— Your task —
Output nothing except the lines from the one containing "The height and" through the final line of the data, both included, typed exactly, minus the pictures.

— Provided data —
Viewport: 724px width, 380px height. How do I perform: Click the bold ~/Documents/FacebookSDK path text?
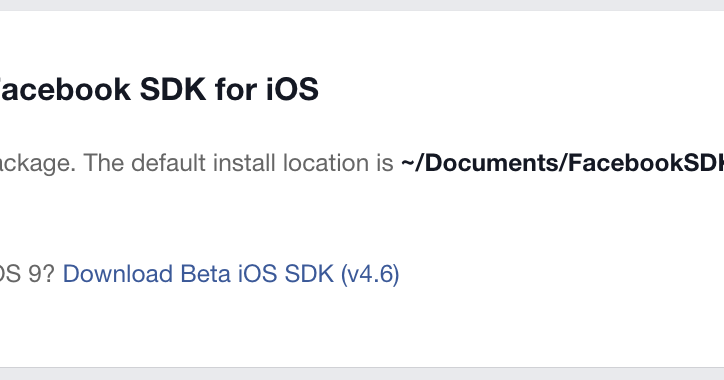[562, 163]
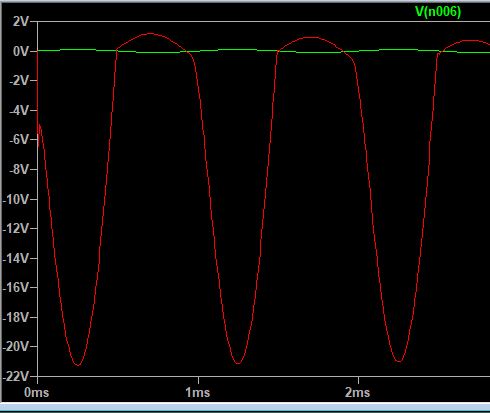
Task: Click the -22V vertical axis label
Action: 16,377

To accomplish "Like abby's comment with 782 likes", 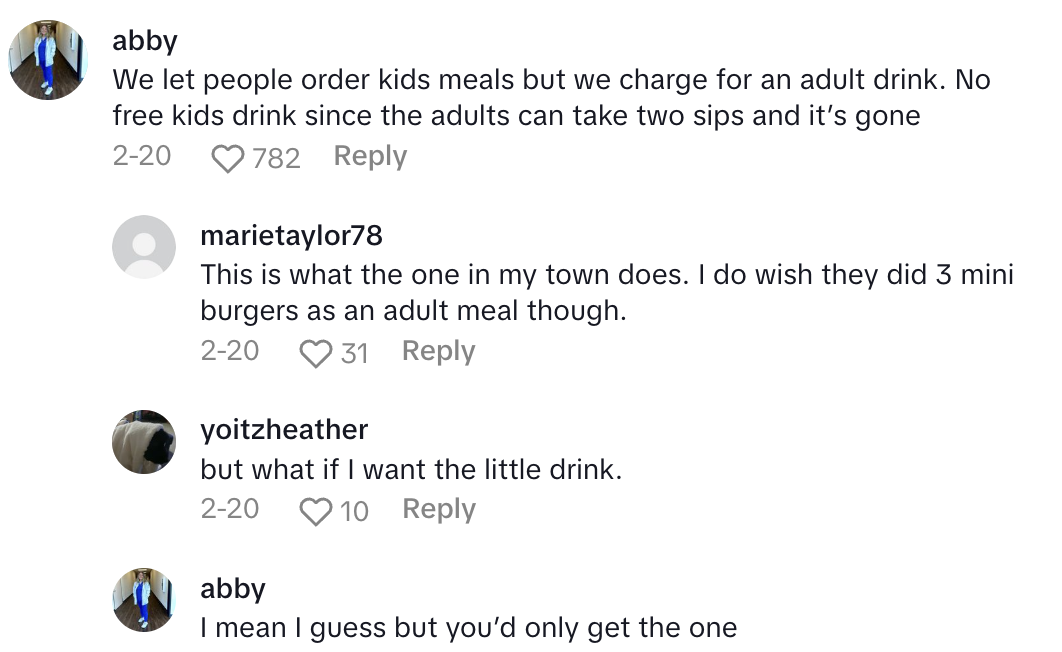I will point(229,158).
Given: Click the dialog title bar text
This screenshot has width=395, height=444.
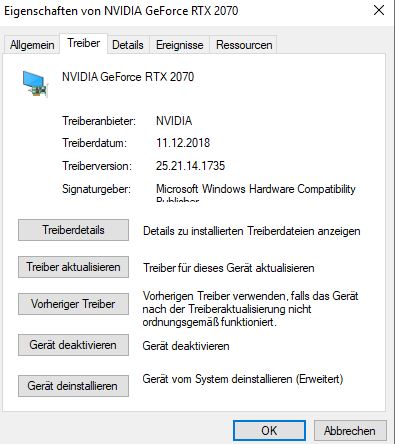Looking at the screenshot, I should (x=121, y=11).
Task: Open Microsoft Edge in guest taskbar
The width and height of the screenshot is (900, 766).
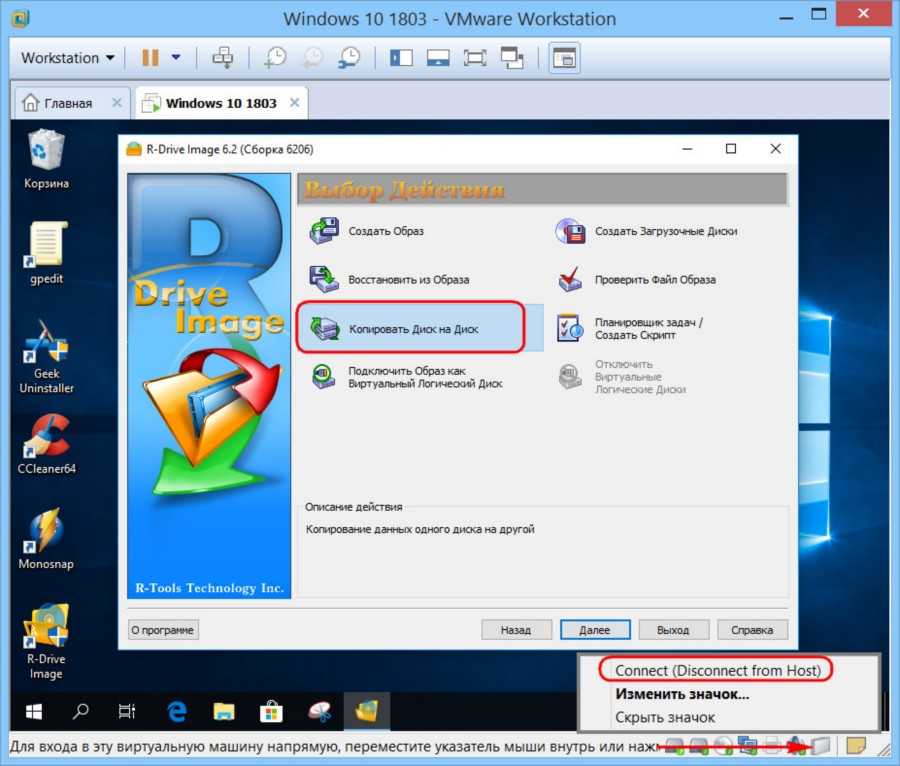Action: [x=178, y=712]
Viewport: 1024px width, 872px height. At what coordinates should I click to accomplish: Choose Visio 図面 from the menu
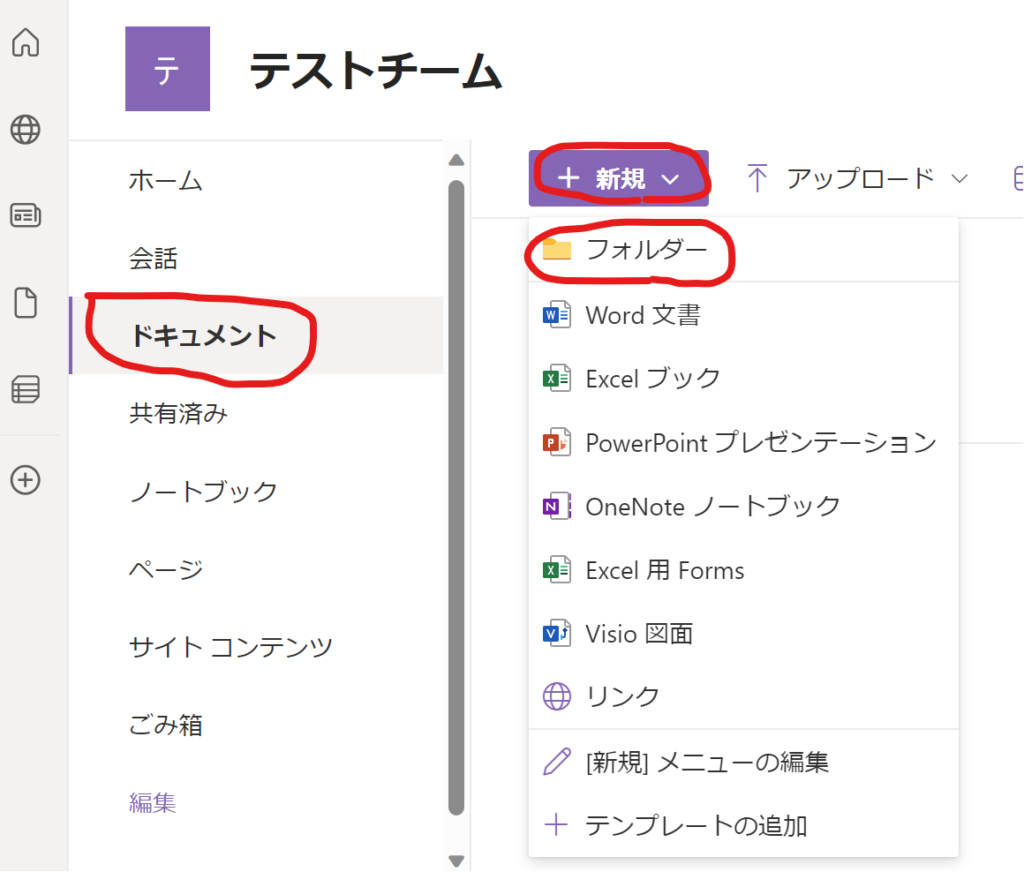[x=638, y=634]
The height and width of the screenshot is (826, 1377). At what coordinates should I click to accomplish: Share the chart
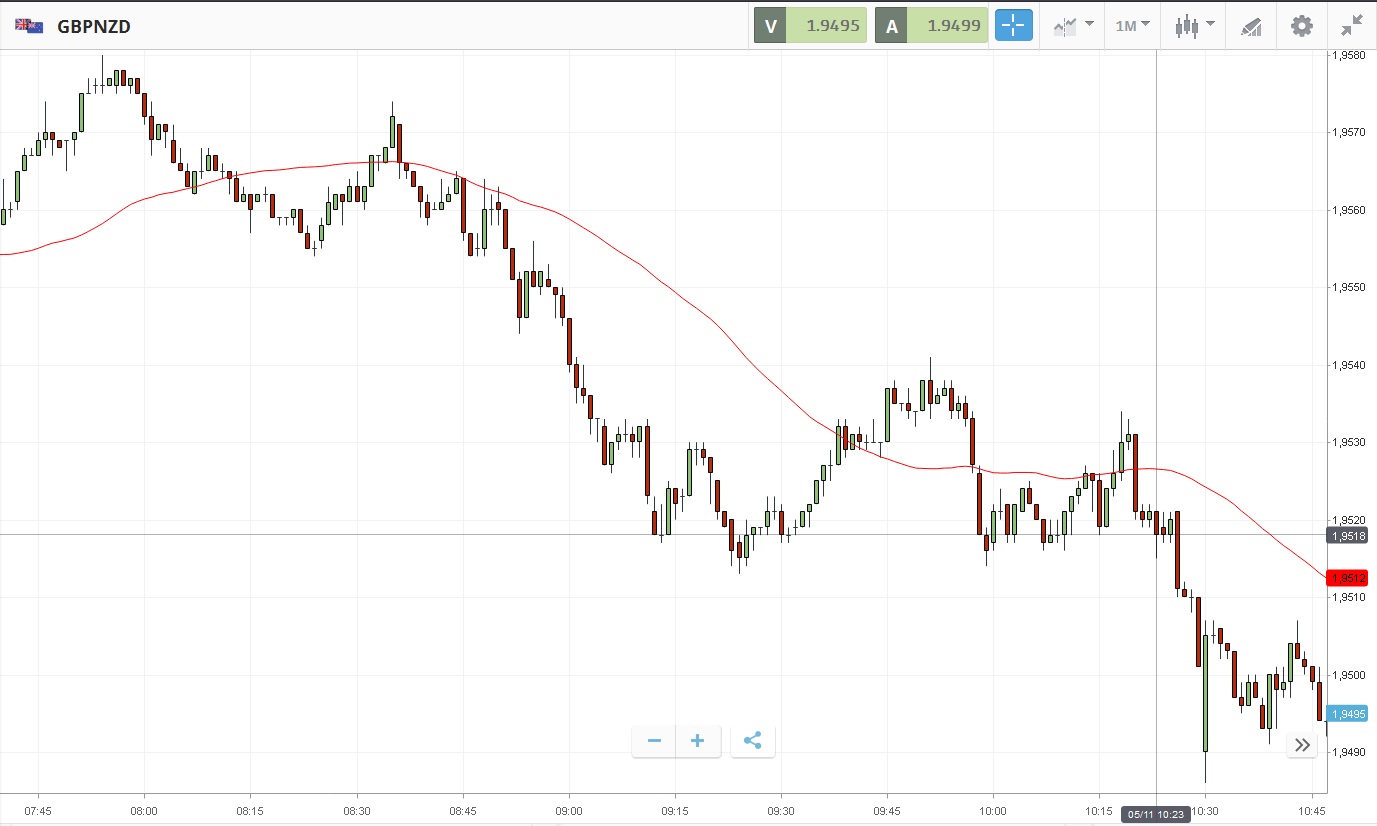[753, 741]
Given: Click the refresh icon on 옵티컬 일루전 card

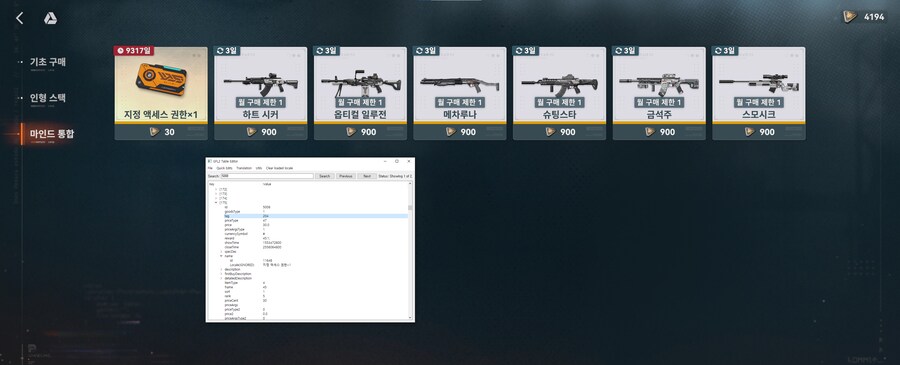Looking at the screenshot, I should [319, 51].
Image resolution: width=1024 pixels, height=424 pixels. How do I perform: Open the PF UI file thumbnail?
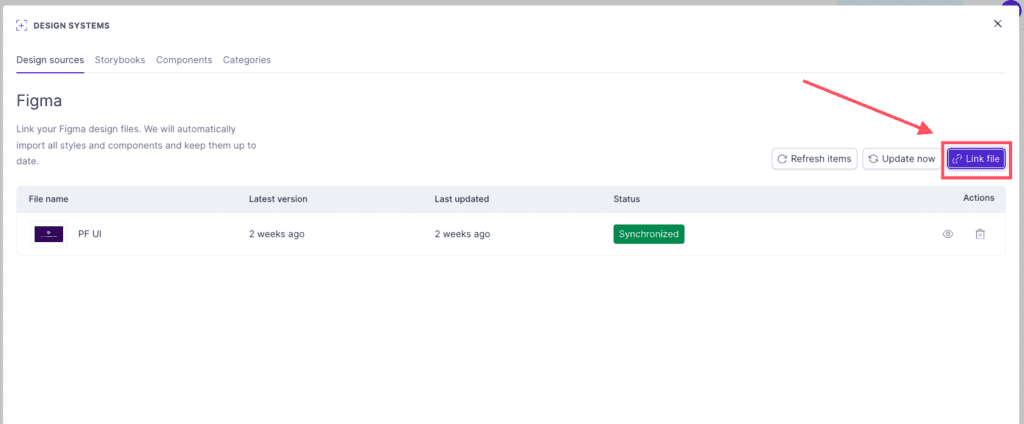click(x=49, y=234)
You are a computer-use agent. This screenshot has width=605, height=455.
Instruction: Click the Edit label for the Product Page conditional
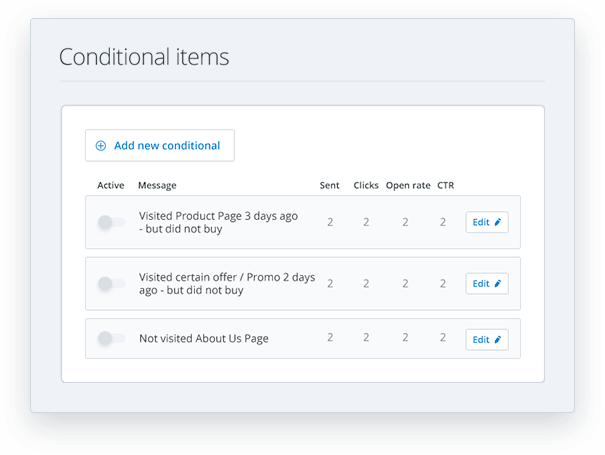[x=481, y=222]
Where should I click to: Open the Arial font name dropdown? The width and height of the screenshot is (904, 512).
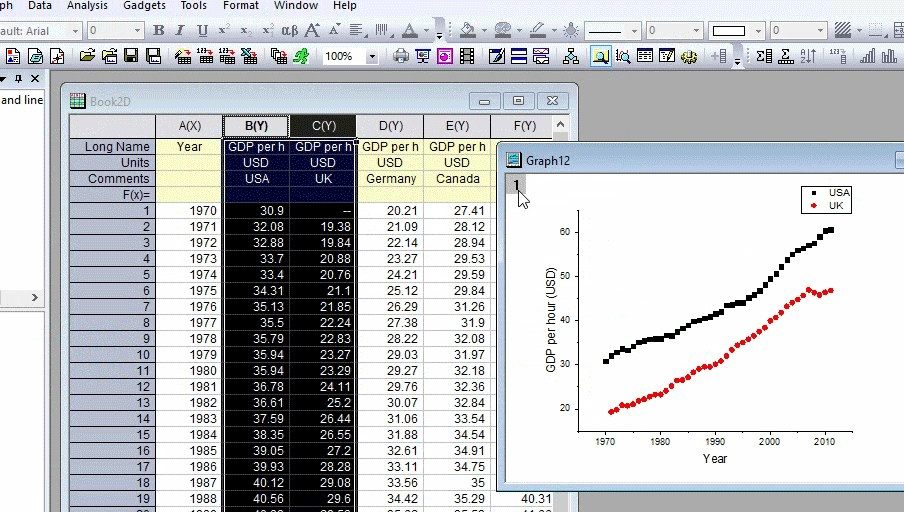click(x=74, y=31)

— Task output —
The height and width of the screenshot is (826, 1377). At what coordinates should I click to accomplish: Share the chart
[753, 741]
Given: Click the refresh icon on 옵티컬 일루전 card

Looking at the screenshot, I should [319, 51].
Image resolution: width=1024 pixels, height=424 pixels. How do I perform: Open the PF UI file thumbnail?
click(x=49, y=234)
You are a computer-use agent. This screenshot has width=605, height=455.
Instruction: Click the Edit label for the Product Page conditional
[x=481, y=222]
Where should I click to: Open the Arial font name dropdown? The width and height of the screenshot is (904, 512).
click(x=74, y=31)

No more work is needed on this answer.